Doggett requested a commitment to publicly release all clinical trial data, safety and efficacy data, and any accompanying analysis at least a week prior to any authorization or approval; a commitment to providing unredacted manufacturing agreements between the federal government or subcontractors and Regeneron; and unredacted research and development funding agreements between the federal government or its subcontractors and Regeneron.

“[American taxpayers] have assumed all of the risk in this endeavor, and in return, taxpayers should receive a safe, effective, and affordable product,” Doggett said. 

9:14 a.m. ET, October 12, 2020

New York City issues more than $150,000 in fines for Covid-19 violation

From CNN's Alec Snyder and Kristina Sgueglia

The New York City government announced 62 summonses and over $150,000 in fines since Friday during pandemic-related closures and restrictions, the city said in a Sunday tweet.

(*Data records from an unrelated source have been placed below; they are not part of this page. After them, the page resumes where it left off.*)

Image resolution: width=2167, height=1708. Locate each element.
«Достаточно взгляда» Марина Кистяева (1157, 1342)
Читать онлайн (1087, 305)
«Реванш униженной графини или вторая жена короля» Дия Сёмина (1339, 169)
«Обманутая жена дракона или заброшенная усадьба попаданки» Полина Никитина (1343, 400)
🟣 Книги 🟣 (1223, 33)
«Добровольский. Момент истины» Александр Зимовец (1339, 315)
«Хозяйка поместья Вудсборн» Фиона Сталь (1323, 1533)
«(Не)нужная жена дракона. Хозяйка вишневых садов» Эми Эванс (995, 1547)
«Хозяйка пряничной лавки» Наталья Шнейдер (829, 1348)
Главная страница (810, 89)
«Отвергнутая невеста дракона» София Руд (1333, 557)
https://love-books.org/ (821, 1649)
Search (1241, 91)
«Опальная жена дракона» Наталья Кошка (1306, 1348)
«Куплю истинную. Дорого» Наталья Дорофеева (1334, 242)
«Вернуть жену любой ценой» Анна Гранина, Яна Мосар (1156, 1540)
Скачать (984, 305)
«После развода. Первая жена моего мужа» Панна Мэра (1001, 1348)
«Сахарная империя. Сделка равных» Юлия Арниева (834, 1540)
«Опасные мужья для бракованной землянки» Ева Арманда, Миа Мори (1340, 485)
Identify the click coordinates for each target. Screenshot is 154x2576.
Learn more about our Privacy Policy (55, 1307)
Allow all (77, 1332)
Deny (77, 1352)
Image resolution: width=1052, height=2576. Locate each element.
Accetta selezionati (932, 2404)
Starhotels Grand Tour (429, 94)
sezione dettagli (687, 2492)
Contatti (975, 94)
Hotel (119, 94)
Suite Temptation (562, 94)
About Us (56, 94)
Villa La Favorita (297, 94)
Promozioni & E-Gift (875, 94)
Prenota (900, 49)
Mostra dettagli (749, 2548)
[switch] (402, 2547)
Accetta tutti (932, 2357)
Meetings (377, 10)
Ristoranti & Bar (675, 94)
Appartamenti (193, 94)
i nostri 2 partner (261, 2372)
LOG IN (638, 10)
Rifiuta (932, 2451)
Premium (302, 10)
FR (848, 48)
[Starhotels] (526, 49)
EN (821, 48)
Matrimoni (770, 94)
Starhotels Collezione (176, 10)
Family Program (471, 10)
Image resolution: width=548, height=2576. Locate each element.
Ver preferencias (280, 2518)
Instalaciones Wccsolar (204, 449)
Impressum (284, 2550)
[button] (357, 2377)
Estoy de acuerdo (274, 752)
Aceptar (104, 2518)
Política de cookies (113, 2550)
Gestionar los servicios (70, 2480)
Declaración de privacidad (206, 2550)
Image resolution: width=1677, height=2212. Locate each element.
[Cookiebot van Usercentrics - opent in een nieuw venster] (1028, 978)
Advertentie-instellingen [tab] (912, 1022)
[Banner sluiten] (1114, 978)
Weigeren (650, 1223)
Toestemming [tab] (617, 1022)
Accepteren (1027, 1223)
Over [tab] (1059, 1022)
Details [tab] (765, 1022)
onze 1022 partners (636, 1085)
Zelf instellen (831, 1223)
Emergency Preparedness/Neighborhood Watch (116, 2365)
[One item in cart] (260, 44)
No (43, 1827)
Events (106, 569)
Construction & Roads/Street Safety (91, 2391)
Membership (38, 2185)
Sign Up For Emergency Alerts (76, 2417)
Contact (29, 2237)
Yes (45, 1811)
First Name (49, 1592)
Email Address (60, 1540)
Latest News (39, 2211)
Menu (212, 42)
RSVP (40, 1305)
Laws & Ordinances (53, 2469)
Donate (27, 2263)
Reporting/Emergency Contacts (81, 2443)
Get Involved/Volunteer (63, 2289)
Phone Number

The penalties — which were levied by “City agents in the Red, Orange and Yellow zones" — included five issued to religious congregations.

New York City Mayor Bill de Blasio announced last week that the fines for mass gatherings in violation of state rules would be up to $15,000 a day, and the fines for not wearing face coverings and maintaining social distancing could be $1,000 a day.

The violations and fines come as the city grapples with a Covid-19 resurgence in some Brooklyn and Queens neighborhoods. Officials are seeking to contain with a three-tier approach that includes the closure of non-essential businesses and schools in some areas.

CNN has reached out to the NYC Finance Department and Mayor Bill de Blasio for more details.